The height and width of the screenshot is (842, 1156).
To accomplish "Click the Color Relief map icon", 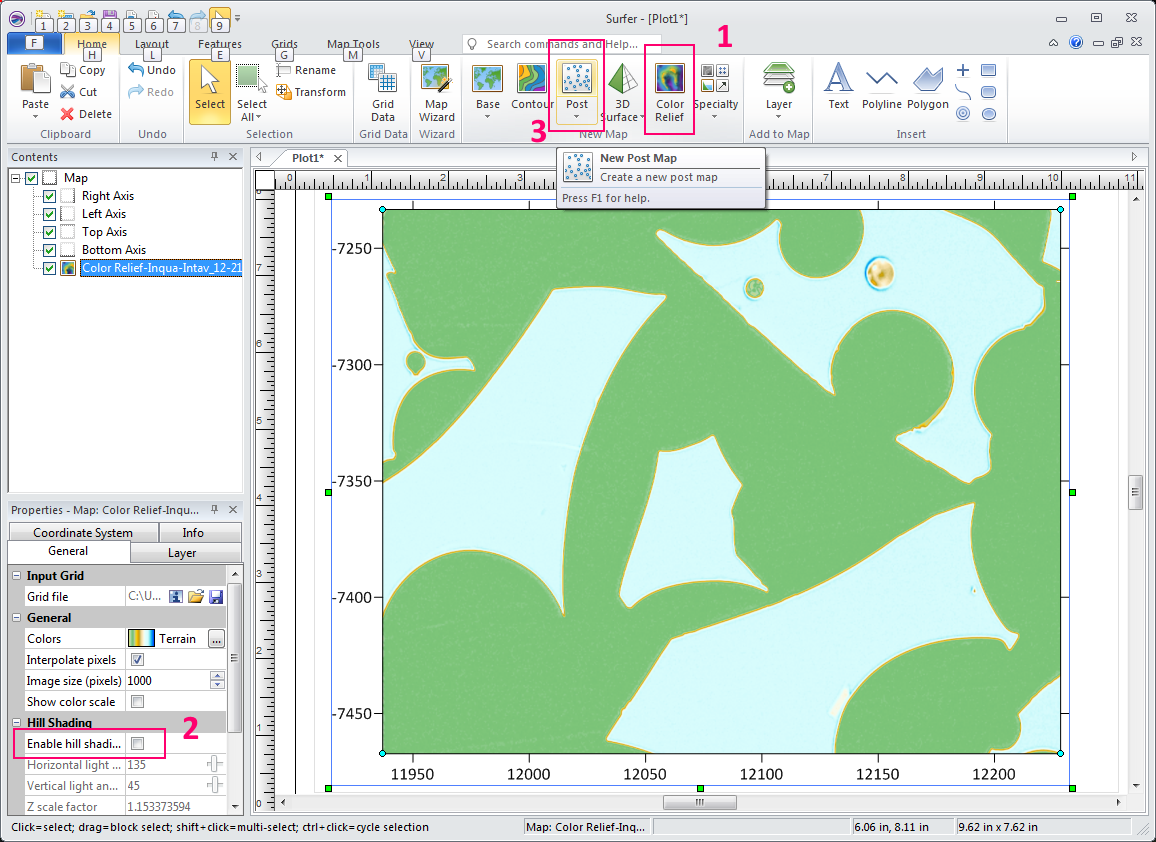I will [x=669, y=80].
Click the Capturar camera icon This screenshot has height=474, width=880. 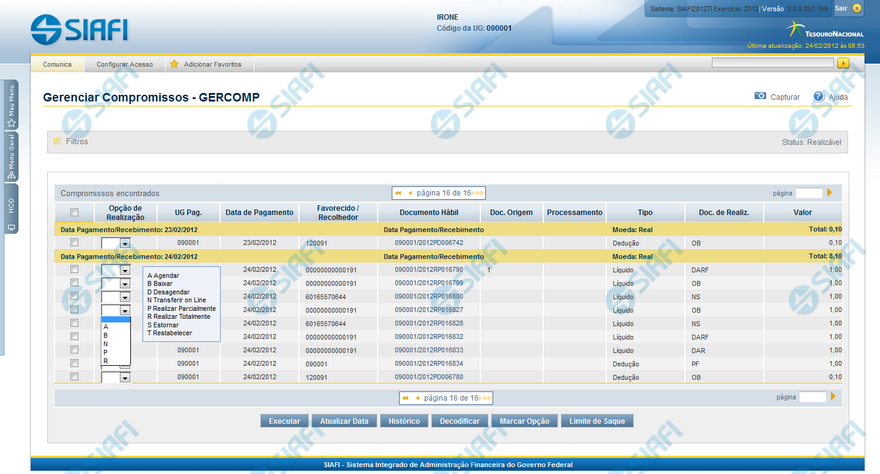(760, 97)
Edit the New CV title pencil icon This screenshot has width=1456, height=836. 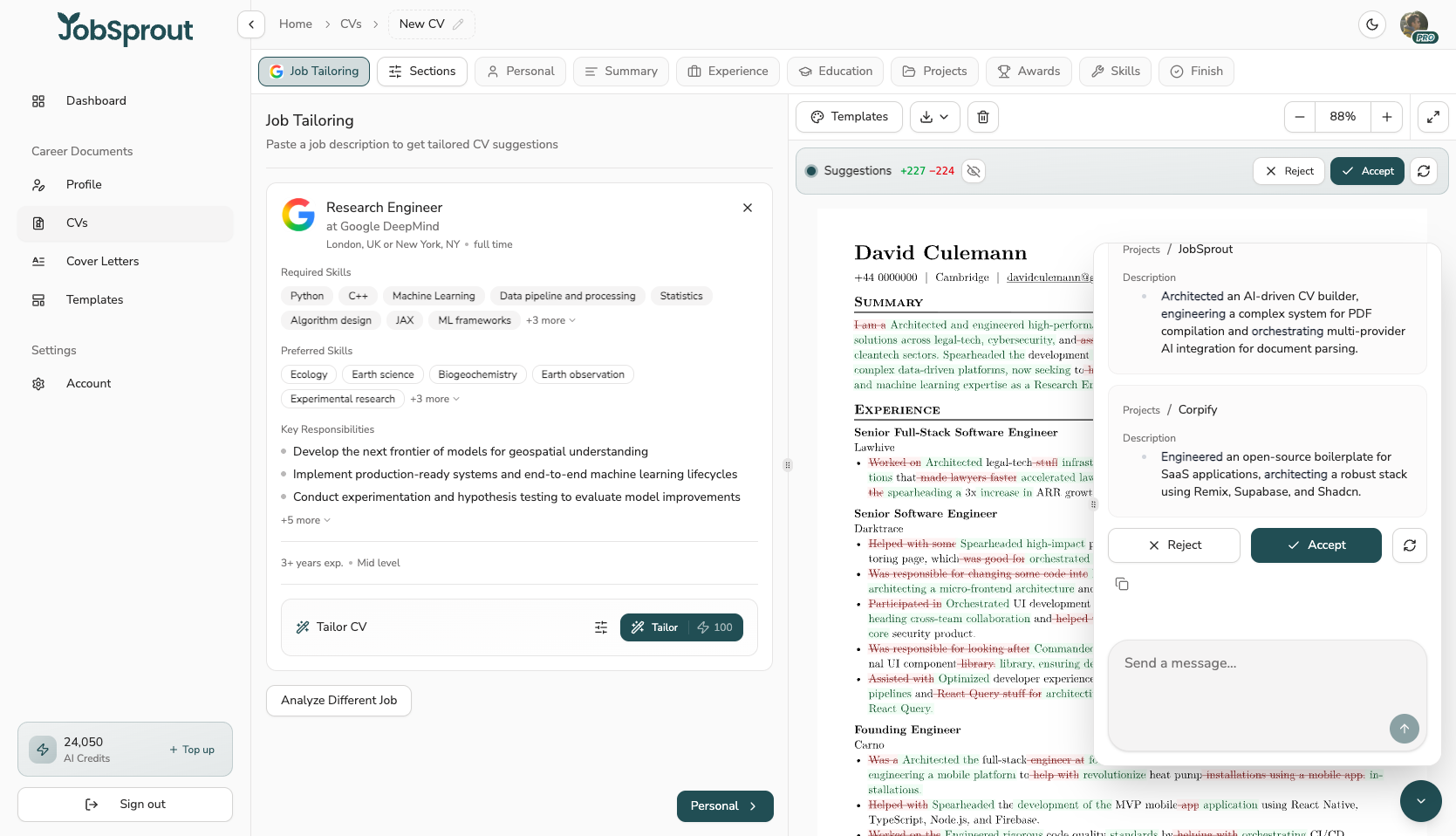pos(458,24)
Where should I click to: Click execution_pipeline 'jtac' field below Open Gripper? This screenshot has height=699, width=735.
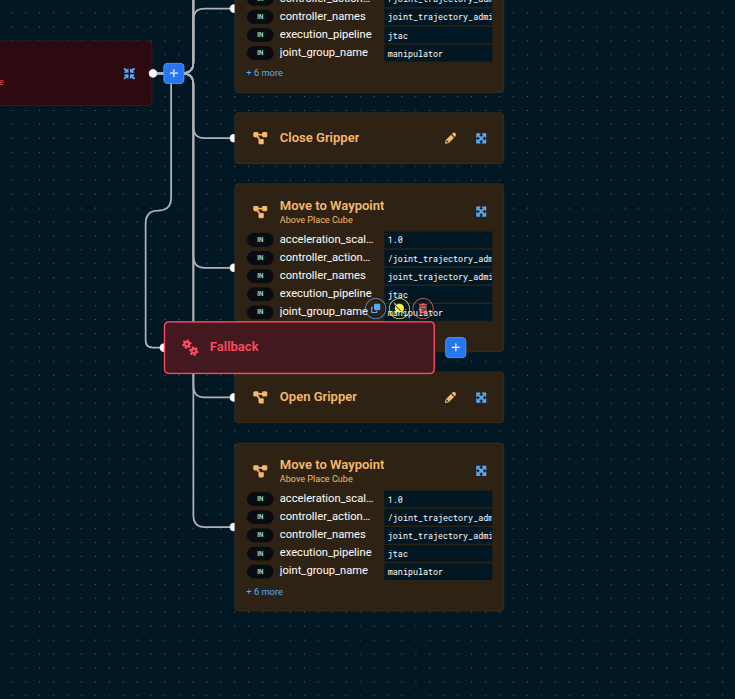pos(438,553)
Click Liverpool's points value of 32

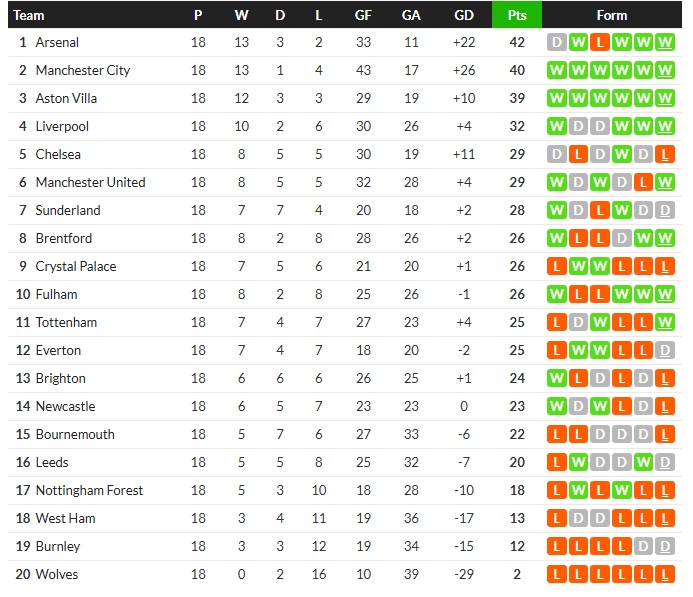(517, 127)

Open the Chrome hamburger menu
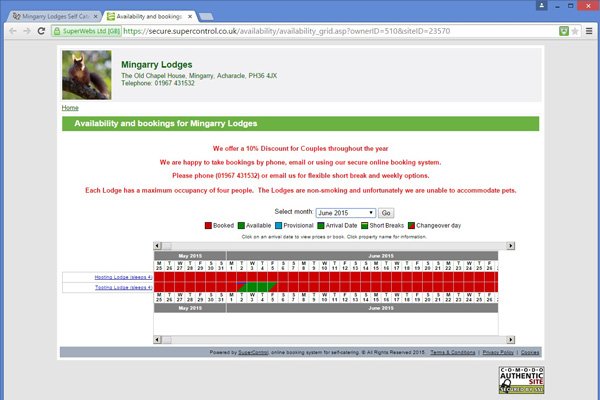click(x=589, y=31)
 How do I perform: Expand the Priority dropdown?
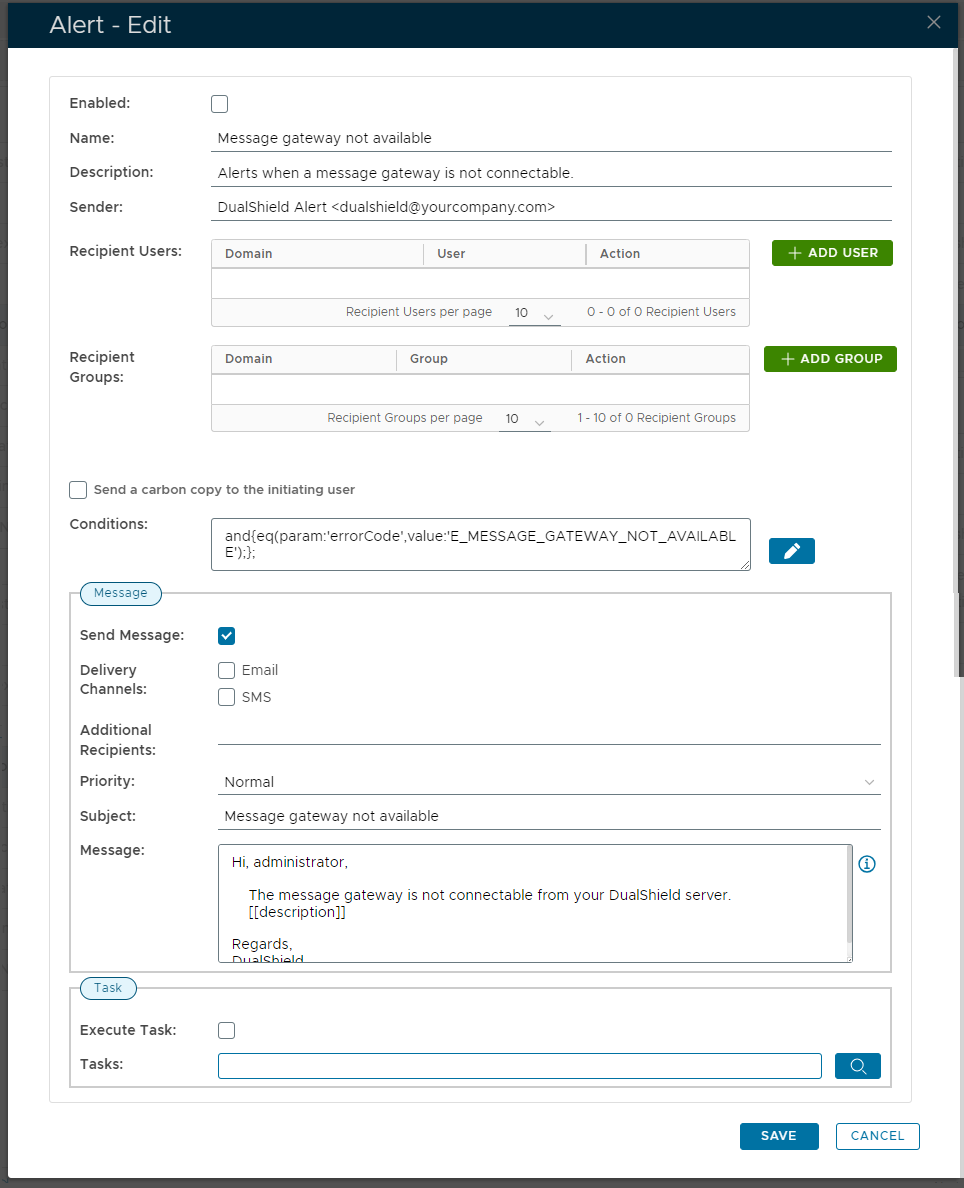pyautogui.click(x=549, y=782)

WHAT THE EXERCISE ASKS: From the line containing "Click Liverpool's points value of 32" down to the last line of the entries above, set down every line exactly. Omit all pictures.

RESPONSE AREA:
Click Liverpool's points value of 32

(517, 127)

Open the Chrome hamburger menu
click(x=589, y=31)
 How do I perform: Expand the Priority dropdown?
pyautogui.click(x=549, y=782)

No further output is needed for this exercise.